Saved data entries
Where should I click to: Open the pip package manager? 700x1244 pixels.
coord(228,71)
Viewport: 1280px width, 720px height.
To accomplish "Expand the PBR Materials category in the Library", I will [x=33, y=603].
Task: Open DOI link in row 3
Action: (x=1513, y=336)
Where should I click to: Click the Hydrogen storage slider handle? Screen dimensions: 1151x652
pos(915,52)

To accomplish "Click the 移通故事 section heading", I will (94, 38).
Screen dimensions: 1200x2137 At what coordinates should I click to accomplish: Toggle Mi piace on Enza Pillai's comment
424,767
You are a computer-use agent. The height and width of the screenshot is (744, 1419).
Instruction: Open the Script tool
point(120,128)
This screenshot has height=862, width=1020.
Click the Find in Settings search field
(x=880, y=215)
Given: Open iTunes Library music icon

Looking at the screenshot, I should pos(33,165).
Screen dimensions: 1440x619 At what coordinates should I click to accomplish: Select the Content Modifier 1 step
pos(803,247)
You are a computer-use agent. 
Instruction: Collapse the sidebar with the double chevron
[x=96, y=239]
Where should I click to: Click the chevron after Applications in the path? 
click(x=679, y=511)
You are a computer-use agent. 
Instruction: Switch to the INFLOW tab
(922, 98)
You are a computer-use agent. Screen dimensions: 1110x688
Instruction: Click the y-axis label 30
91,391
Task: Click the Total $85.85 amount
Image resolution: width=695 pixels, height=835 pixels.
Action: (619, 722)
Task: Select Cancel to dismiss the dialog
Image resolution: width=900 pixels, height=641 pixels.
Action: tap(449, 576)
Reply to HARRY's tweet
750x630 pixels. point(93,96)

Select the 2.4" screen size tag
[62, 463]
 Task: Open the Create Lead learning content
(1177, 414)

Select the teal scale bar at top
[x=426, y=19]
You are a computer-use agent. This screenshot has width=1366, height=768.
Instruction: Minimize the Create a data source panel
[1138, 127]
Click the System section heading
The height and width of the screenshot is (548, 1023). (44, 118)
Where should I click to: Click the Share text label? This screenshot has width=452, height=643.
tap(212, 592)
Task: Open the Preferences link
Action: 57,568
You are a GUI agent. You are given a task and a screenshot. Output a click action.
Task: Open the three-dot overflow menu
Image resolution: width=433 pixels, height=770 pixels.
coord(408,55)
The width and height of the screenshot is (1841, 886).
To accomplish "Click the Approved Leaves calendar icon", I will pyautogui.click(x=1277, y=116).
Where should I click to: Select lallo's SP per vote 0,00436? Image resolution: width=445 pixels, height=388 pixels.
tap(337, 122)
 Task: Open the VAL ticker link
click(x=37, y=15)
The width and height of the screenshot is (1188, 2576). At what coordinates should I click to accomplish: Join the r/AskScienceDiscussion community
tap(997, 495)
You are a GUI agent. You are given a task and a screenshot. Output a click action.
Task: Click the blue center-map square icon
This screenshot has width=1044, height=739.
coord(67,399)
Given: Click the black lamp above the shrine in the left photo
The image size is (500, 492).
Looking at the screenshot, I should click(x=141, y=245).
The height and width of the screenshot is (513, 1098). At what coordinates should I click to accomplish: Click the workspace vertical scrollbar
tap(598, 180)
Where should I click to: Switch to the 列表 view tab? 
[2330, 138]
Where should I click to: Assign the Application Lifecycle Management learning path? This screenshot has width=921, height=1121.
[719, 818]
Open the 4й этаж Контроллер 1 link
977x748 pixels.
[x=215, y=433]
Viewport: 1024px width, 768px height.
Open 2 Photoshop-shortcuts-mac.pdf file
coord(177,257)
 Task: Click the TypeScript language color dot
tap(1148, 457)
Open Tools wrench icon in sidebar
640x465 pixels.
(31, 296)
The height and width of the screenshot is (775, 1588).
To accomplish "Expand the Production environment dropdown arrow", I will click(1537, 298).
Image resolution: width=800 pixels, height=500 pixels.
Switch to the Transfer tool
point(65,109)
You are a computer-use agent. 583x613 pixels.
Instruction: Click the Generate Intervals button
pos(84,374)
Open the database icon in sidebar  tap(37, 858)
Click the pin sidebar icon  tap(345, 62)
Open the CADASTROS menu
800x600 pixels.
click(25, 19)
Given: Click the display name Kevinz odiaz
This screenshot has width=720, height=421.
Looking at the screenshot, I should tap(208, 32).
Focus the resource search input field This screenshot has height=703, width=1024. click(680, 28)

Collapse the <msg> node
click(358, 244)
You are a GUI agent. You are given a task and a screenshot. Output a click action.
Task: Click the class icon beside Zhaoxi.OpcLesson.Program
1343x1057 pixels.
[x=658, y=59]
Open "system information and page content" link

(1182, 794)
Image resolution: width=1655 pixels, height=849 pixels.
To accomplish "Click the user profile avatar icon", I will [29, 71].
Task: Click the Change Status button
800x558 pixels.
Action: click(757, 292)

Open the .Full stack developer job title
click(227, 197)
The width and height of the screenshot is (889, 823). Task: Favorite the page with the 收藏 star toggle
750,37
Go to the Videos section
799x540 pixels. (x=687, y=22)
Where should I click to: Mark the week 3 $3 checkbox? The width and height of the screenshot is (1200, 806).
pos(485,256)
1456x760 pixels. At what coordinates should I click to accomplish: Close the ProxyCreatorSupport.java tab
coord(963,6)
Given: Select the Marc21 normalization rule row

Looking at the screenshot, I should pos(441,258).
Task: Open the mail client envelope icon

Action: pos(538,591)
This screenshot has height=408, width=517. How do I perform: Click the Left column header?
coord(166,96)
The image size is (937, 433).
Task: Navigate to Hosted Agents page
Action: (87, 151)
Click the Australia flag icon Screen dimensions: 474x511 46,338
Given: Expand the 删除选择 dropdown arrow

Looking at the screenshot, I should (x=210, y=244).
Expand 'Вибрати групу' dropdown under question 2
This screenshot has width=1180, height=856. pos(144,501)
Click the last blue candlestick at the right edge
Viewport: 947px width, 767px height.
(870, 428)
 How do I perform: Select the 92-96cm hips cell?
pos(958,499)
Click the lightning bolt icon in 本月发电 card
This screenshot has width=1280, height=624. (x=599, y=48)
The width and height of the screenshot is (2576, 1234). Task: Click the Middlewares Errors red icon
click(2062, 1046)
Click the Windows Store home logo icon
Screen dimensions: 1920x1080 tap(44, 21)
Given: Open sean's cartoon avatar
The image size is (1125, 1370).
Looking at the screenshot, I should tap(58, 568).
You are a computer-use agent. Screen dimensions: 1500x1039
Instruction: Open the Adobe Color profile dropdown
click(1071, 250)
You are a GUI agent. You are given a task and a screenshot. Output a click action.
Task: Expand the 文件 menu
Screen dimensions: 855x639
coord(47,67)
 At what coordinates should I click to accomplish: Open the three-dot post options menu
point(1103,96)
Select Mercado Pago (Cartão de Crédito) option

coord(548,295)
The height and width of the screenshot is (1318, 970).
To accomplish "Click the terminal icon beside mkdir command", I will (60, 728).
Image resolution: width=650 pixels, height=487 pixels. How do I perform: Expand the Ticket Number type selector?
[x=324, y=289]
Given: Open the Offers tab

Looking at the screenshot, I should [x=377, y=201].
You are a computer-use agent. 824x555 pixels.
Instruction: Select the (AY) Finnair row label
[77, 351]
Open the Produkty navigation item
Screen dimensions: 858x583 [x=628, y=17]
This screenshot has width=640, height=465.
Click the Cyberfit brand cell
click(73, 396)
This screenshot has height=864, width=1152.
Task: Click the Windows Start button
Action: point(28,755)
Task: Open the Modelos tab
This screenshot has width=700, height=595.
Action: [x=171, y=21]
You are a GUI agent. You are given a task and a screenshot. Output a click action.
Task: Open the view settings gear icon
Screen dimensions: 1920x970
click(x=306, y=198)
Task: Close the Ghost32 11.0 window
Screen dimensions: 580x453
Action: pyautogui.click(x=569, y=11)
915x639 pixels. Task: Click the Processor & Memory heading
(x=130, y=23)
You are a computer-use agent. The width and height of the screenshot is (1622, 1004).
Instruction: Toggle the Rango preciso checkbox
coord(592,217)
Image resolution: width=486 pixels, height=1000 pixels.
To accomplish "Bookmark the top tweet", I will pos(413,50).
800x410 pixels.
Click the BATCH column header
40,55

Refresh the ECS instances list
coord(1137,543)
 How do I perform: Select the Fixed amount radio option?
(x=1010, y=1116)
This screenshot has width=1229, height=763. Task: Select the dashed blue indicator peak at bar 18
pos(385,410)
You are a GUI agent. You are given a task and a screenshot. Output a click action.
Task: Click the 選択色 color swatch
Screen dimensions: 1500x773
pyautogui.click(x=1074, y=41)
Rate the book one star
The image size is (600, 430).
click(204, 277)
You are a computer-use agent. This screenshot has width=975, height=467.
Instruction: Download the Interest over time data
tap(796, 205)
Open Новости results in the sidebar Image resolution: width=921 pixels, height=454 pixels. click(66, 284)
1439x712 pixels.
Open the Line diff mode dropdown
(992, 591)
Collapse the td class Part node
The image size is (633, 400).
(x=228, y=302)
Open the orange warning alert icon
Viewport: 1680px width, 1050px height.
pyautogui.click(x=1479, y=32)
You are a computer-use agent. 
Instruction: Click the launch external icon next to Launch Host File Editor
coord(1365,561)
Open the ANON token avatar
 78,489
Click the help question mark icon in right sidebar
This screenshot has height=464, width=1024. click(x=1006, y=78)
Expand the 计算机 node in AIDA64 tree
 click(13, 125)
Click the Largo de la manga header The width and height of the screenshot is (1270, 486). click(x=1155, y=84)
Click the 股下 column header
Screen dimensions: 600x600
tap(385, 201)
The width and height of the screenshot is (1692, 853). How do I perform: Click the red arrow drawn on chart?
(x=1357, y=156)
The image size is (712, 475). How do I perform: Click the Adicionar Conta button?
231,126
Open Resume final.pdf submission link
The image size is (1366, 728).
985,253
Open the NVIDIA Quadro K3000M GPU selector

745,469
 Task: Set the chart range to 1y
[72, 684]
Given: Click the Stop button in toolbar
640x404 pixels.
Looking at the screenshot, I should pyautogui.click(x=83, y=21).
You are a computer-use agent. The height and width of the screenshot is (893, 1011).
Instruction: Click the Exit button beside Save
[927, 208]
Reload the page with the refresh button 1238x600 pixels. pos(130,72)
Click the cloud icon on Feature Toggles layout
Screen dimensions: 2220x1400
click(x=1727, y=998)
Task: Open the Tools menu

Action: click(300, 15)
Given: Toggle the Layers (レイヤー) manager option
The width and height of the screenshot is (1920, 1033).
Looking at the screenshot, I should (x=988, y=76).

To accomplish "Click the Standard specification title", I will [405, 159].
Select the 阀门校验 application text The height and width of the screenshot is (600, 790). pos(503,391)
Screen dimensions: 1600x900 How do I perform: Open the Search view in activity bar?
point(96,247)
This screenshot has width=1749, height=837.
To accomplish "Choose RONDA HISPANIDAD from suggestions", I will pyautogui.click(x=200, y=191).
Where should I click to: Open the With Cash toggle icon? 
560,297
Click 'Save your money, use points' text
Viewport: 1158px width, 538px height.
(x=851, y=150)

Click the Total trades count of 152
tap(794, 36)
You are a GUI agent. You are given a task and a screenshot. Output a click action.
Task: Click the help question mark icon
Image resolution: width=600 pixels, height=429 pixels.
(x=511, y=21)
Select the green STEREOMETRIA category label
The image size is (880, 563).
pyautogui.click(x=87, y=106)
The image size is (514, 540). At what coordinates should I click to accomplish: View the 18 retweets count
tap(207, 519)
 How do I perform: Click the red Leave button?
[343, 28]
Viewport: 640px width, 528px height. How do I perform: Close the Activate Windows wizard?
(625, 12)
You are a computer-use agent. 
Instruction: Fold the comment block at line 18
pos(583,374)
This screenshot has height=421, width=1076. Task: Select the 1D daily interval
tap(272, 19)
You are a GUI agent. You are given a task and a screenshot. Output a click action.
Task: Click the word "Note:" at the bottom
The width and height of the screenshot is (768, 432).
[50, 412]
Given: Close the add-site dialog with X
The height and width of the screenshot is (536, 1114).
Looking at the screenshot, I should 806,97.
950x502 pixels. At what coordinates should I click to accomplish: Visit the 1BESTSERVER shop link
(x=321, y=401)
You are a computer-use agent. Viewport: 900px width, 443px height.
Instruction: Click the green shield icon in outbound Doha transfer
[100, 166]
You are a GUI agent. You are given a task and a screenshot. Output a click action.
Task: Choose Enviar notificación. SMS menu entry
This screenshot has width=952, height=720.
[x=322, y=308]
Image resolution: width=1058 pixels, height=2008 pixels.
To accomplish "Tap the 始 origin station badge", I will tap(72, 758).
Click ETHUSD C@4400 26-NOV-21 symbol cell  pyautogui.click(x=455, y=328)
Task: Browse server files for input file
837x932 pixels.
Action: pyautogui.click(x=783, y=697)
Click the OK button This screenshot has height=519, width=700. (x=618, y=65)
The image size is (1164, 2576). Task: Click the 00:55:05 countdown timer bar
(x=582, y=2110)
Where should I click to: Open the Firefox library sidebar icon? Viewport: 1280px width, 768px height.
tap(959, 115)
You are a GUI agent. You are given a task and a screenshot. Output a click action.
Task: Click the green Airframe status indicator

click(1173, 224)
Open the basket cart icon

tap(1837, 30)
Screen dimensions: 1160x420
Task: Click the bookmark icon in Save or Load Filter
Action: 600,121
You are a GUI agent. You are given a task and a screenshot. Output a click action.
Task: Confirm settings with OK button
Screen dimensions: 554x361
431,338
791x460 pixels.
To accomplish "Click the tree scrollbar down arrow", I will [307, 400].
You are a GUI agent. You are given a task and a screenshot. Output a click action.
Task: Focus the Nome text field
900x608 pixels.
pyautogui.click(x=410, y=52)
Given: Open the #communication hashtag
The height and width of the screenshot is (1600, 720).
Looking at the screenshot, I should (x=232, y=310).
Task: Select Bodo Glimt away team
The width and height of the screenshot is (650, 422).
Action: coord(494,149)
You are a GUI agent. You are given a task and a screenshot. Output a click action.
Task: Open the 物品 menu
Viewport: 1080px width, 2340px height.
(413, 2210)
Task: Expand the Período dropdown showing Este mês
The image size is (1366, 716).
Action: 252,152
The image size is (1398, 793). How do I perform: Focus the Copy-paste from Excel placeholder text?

(WHAT TO WORK ON): The required answer is the exact run of lines above starting at the line with "Image resolution: width=1058" and ending at the line with "Given: Open the #communication hashtag", with both ends present.

(RESULT OF THE TASK):
Image resolution: width=1058 pixels, height=2008 pixels.
To accomplish "Tap the 始 origin station badge", I will tap(72, 758).
Click ETHUSD C@4400 26-NOV-21 symbol cell  pyautogui.click(x=455, y=328)
Task: Browse server files for input file
837x932 pixels.
Action: pyautogui.click(x=783, y=697)
Click the OK button This screenshot has height=519, width=700. (x=618, y=65)
The image size is (1164, 2576). Task: Click the 00:55:05 countdown timer bar
(x=582, y=2110)
Where should I click to: Open the Firefox library sidebar icon? Viewport: 1280px width, 768px height.
tap(959, 115)
You are a GUI agent. You are given a task and a screenshot. Output a click action.
Task: Click the green Airframe status indicator

click(1173, 224)
Open the basket cart icon

tap(1837, 30)
Screen dimensions: 1160x420
Task: Click the bookmark icon in Save or Load Filter
Action: 600,121
You are a GUI agent. You are given a task and a screenshot. Output a click action.
Task: Confirm settings with OK button
Screen dimensions: 554x361
431,338
791x460 pixels.
To accomplish "Click the tree scrollbar down arrow", I will [307, 400].
You are a GUI agent. You are given a task and a screenshot. Output a click action.
Task: Focus the Nome text field
900x608 pixels.
pyautogui.click(x=410, y=52)
Given: Open the #communication hashtag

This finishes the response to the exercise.